Discurso no Senado Federal

ALERTA PARA O PERIGO QUE REPRESENTA A IMUNIDADE DE JUIZES.

Autor
Roberto Requião (PMDB - Movimento Democrático Brasileiro/PR)
Nome completo: Roberto Requião de Mello e Silva
Casa
Senado Federal
Tipo
Discurso
Resumo por assunto
JUDICIARIO.:
  • ALERTA PARA O PERIGO QUE REPRESENTA A IMUNIDADE DE JUIZES.
Publicação
Publicação no DSF de 04/06/1998 - Página 9775
Assunto
Outros > JUDICIARIO.
Indexação
  • NECESSIDADE, REVISÃO, ALTERAÇÃO, LEGISLAÇÃO, JUDICIARIO, BRASIL, GARANTIA, JUIZ DE DIREITO, IMUNIDADE, AUTORIDADE JUDICIARIA, OBJETIVO, PREVENÇÃO, ABUSO, RESULTADO, IMPUNIDADE, CIDADÃO, QUALIDADE, MAGISTRADO.

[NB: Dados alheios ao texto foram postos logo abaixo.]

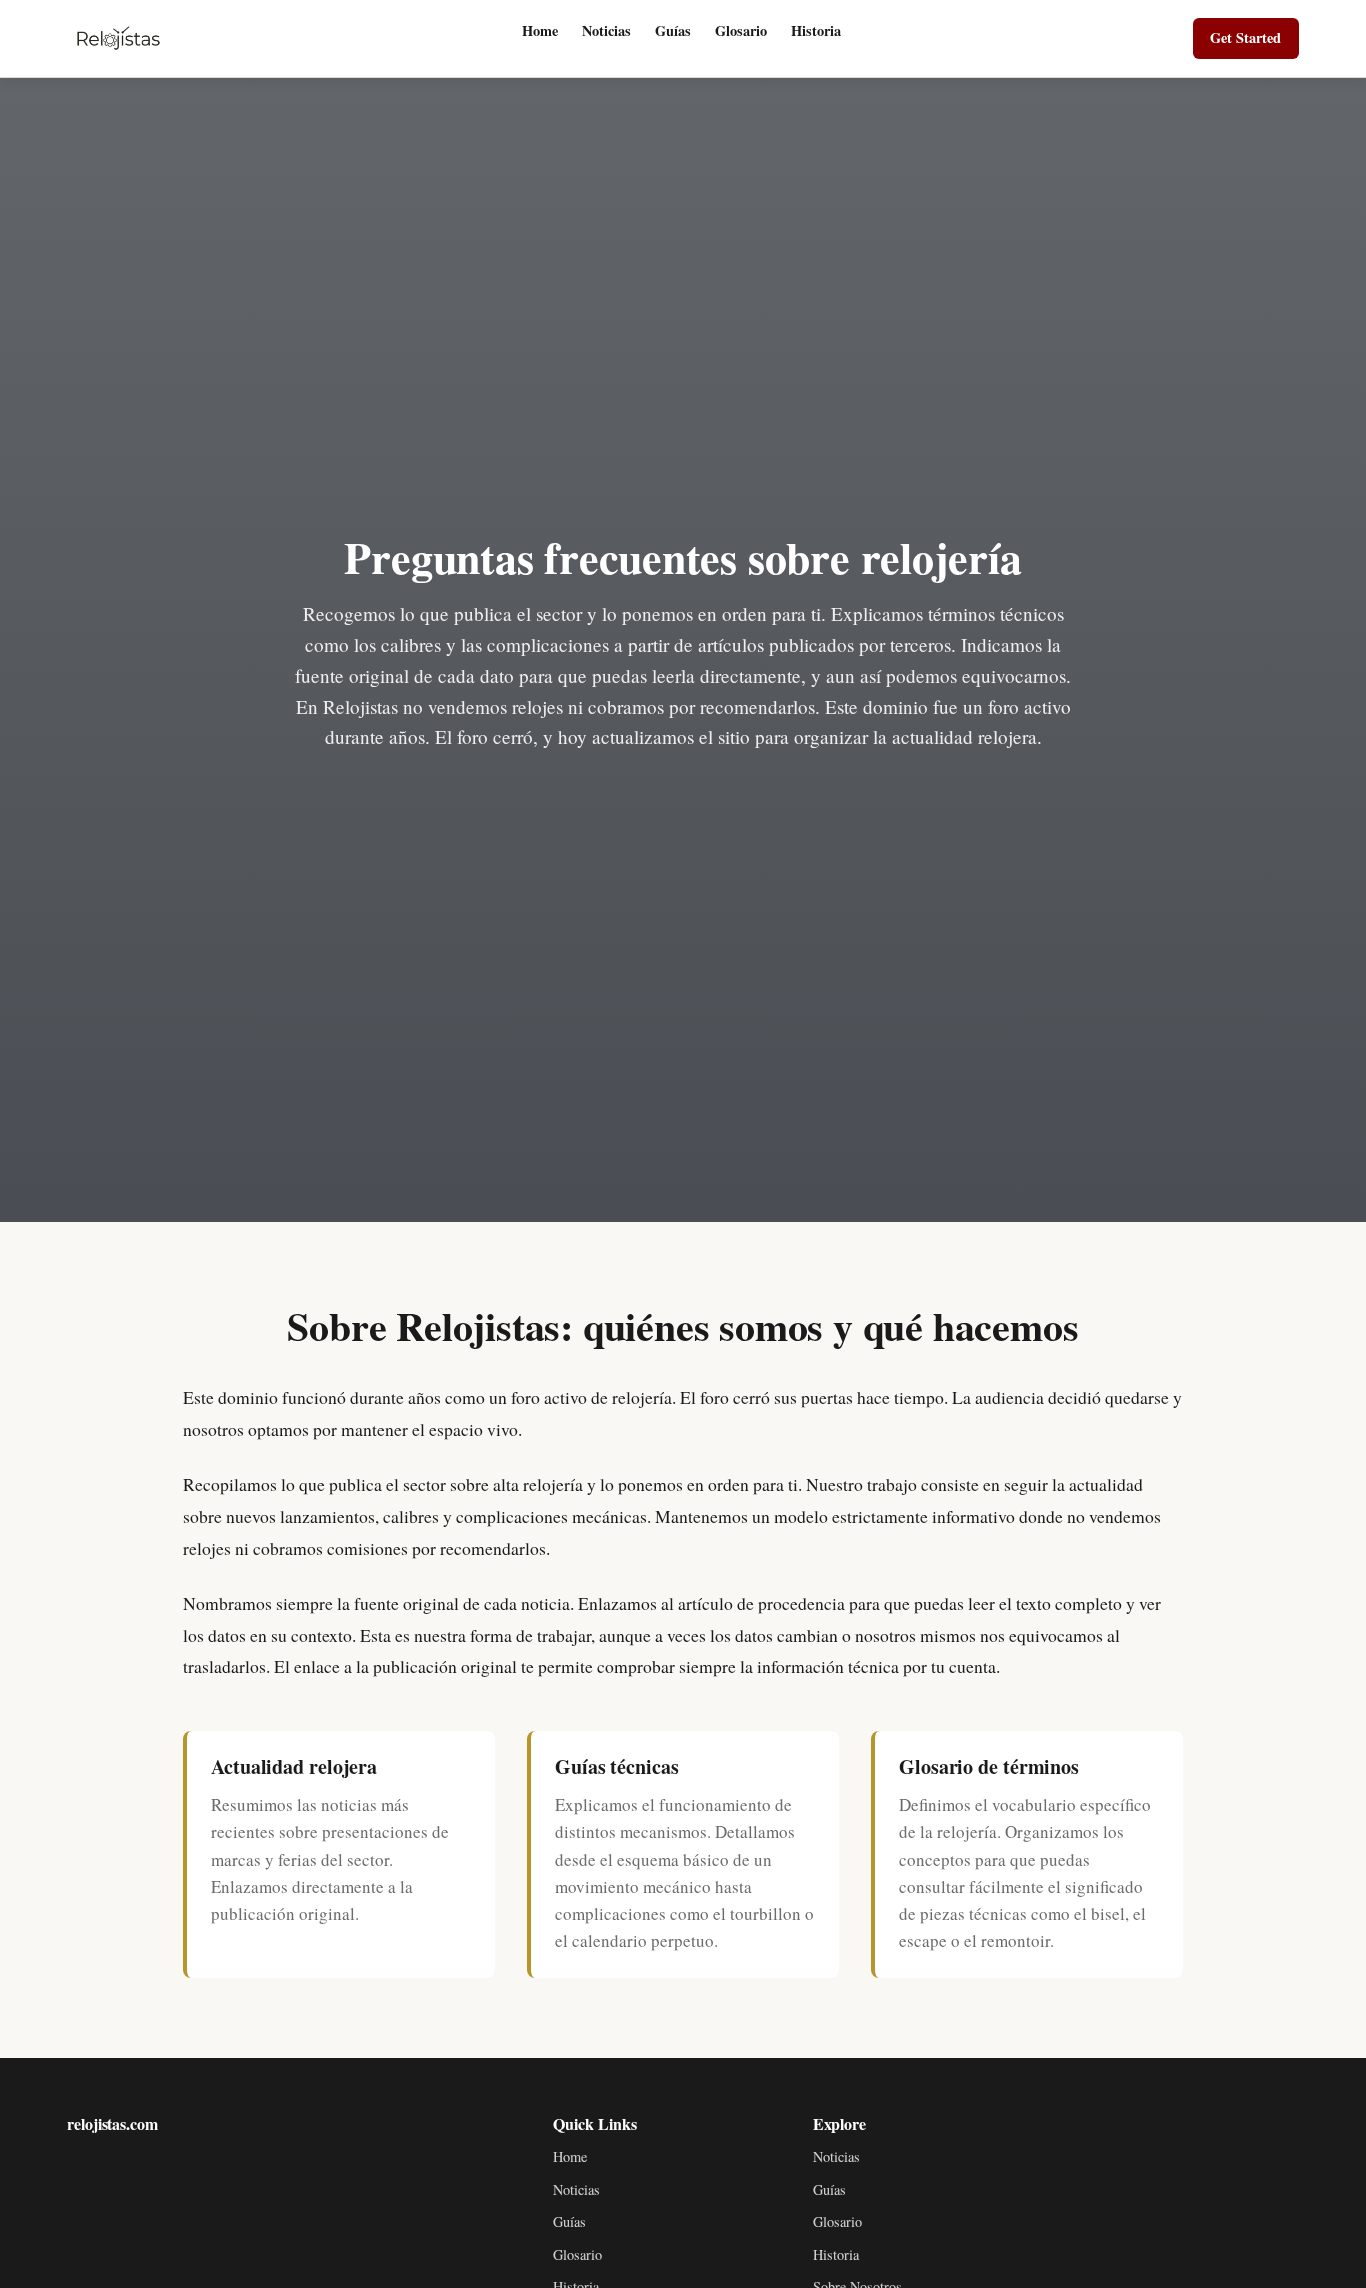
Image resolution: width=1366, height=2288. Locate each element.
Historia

O SR. ROBERTO REQUIÃO (PMDB-PR. Para uma comunicação. Sem revisão do orador.) - Sr. Presidente, Srªs. e Srs. Senadores, o Congresso Nacional e o Senado da República, principalmente, discutem a redução de algumas absurdas imunidades parlamentares. Não me refiro às necessárias e democráticas prerrogativas, mas ao abuso das imunidades que, pela sua própria existência, fazem com que pessoas que têm complicações com a justiça proponham suas candidaturas para se tornarem imunes ao abrigo do Congresso Nacional.

Mas, hoje, quero falar sobre o outro lado da questão, que é a absoluta imunidade e impunidade dos juízes. E quero falar de um caso que ocorreu e ocorre comigo no Paraná. Durante as eleições em que concorri para o Governo do Estado, um Juiz de Direito, membro do Tribunal Regional Eleitoral do Paraná, tendo sido Relator de um feito onde se discutia a legalidade de uma propaganda eleitoral da minha coligação - na época eu era candidato ao Governo do Estado - considerou a propaganda ilegal e a suspendeu. Não satisfeito, no entanto, com a suspensão e como punição tirou do ar toda a propaganda televisiva da minha coligação.

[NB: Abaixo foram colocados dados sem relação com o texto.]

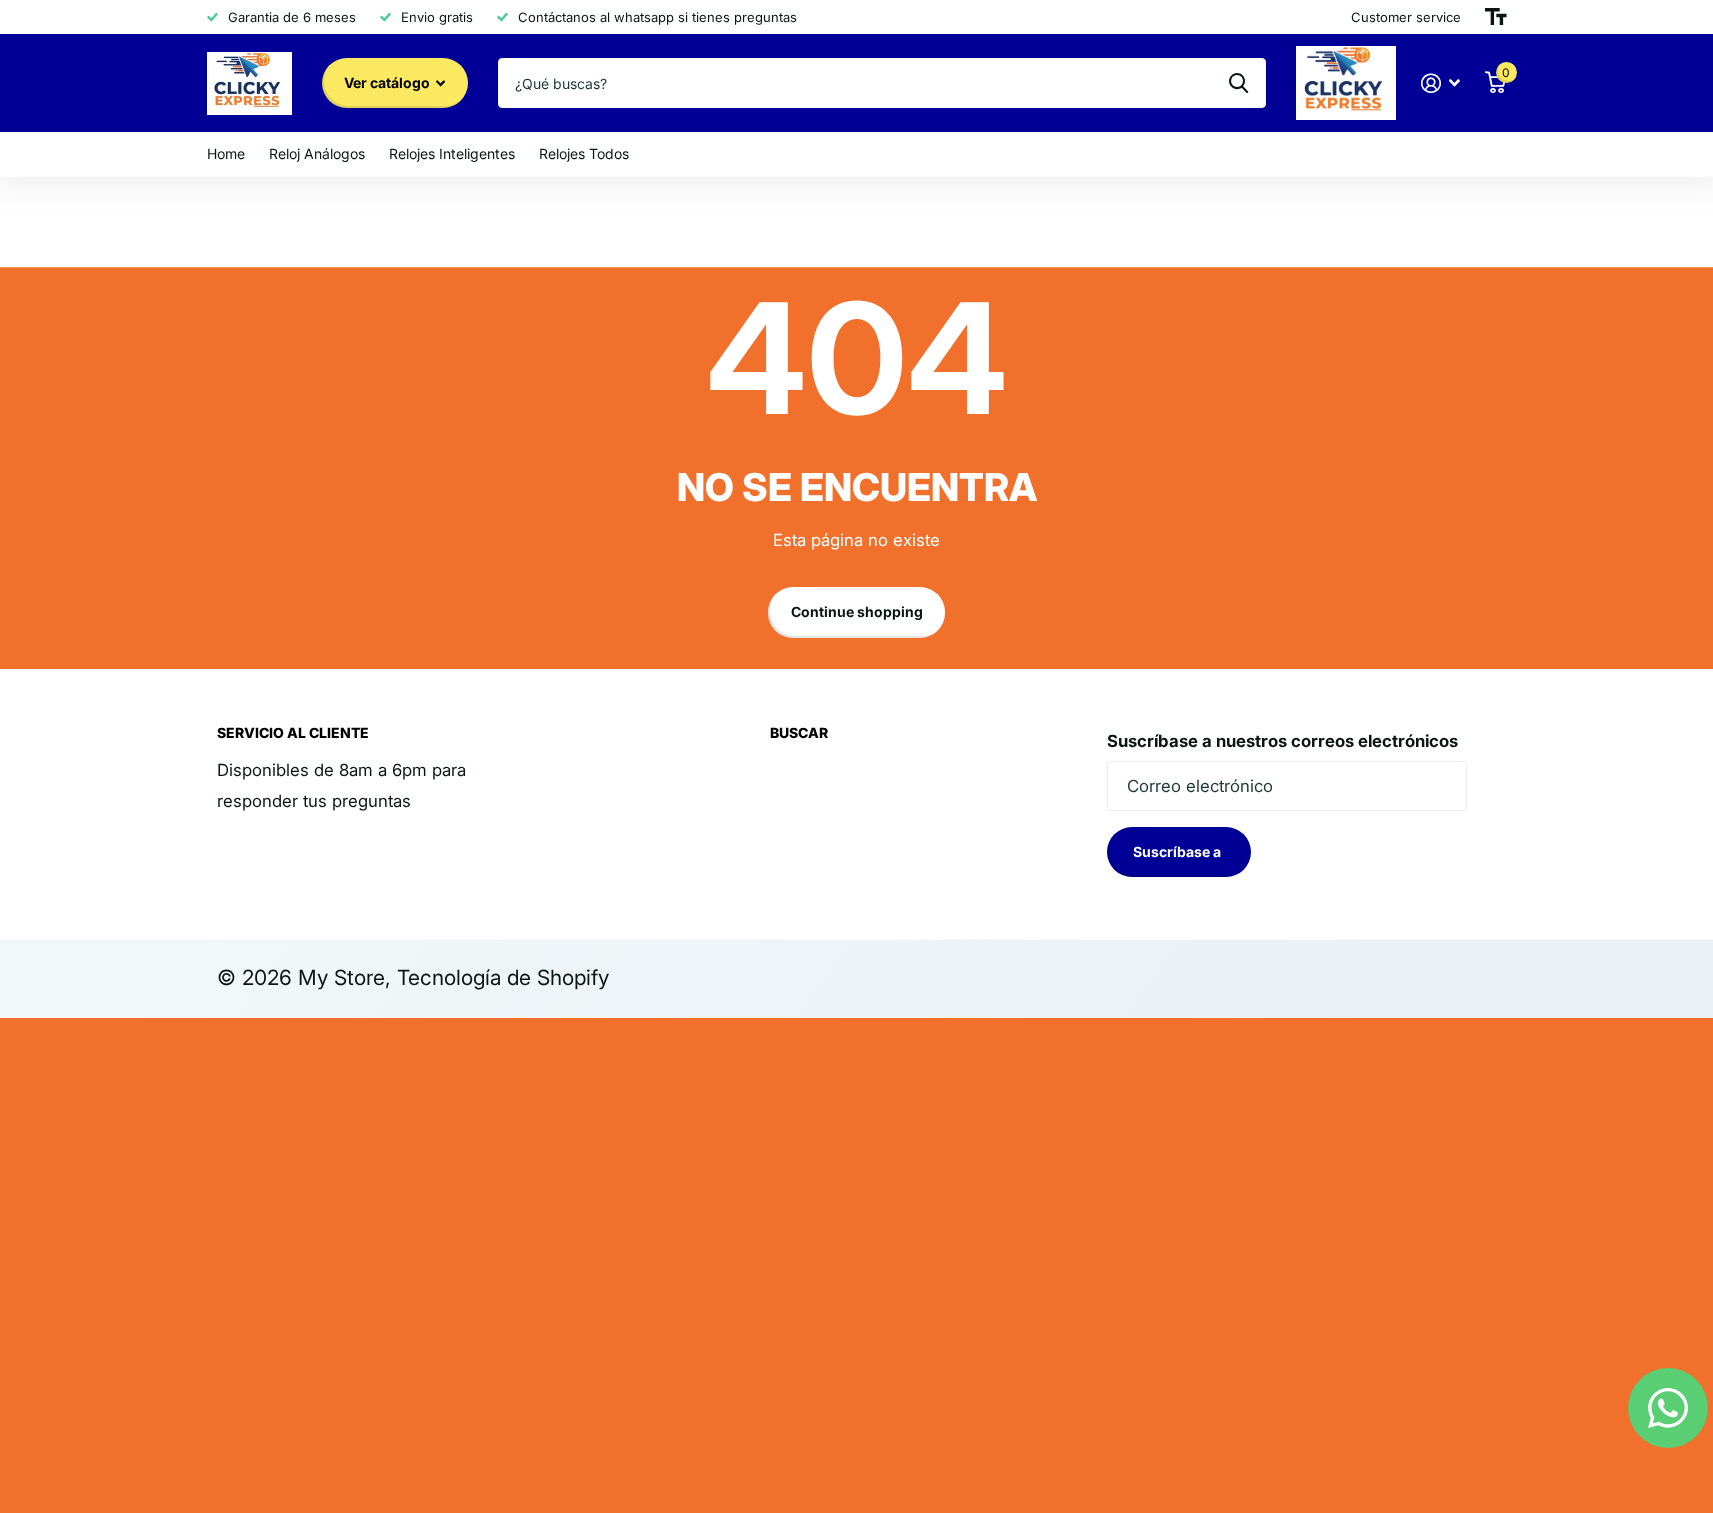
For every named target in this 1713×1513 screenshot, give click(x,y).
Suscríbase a (1178, 851)
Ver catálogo (388, 82)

Durante o período em que a propaganda ficou suspensa, o juiz determinou que se veiculasse no ar um despacho de sua autoria de forma permanente e integralmente. O despacho me acusava de, ao invés de utilizar o tempo de televisão para elevar o nível da campanha - e essa era a opinião do juiz e não a minha -, distorcer o seu cunho finalístico para as críticas pessoais de trocas de ofensas, que considerava lastimáveis. E chamava a minha propaganda, como candidato, de propaganda caracterizada por desatinado ataque ao adversário. Era a opinião do juiz; não era a minha e não era a opinião do povo do Paraná que, ao fim e ao cabo, elegeu-me.

Submeteu o seu despacho ao Tribunal, mas determinou a sua imediata veiculação na televisão, funcionando claramente como um juiz partícipe do processo eleitoral e fazendo contrapropaganda à propaganda do PMDB e à minha própria candidatura. O inusitado fato de um despacho desse tipo ter sido veiculado na televisão causou estranheza a muita gente, inclusive a jornalistas e políticos que se pronunciaram reiteradas vezes sobre a matéria, questionando o juiz pelas medidas que havia tomado.

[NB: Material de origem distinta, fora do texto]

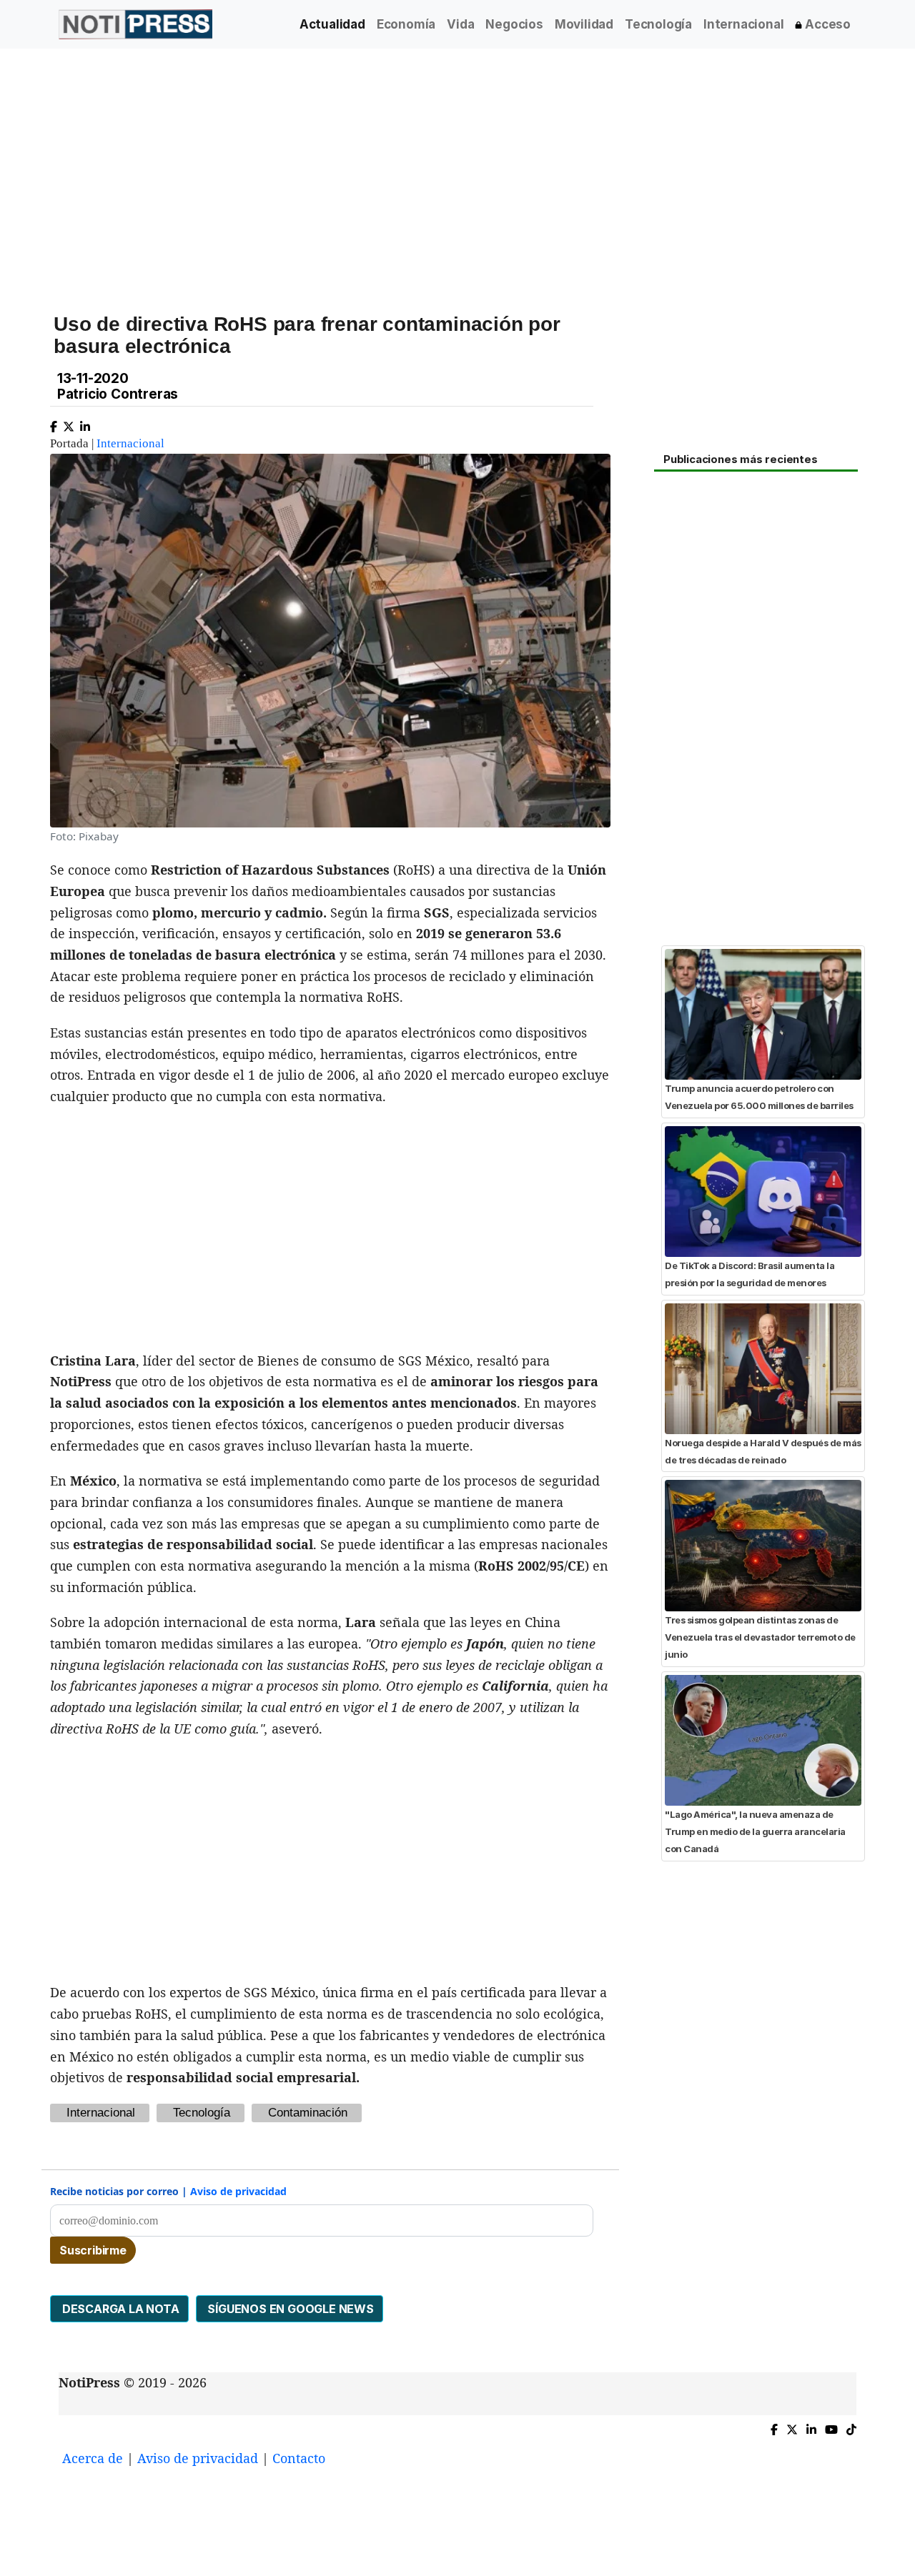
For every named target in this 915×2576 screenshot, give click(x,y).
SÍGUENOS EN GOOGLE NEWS (289, 2309)
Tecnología (658, 24)
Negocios (514, 24)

Como candidato, senti-me prejudicado pela forma da publicação do despacho, que colocava em dúvida toda a minha campanha eleitoral, favorecendo, evidentemente, o meu adversário. Tomei medidas judiciais, tais como, recursos internos e externos, inclusive com representação contra o juiz ao Tribunal e reclamação junto à OAB, considerando que o juiz havia cometido crime eleitoral ao participar da campanha na qualidade de juiz, fazendo veicular a sua opinião pessoal no horário do programa eleitoral da coligação do PMDB.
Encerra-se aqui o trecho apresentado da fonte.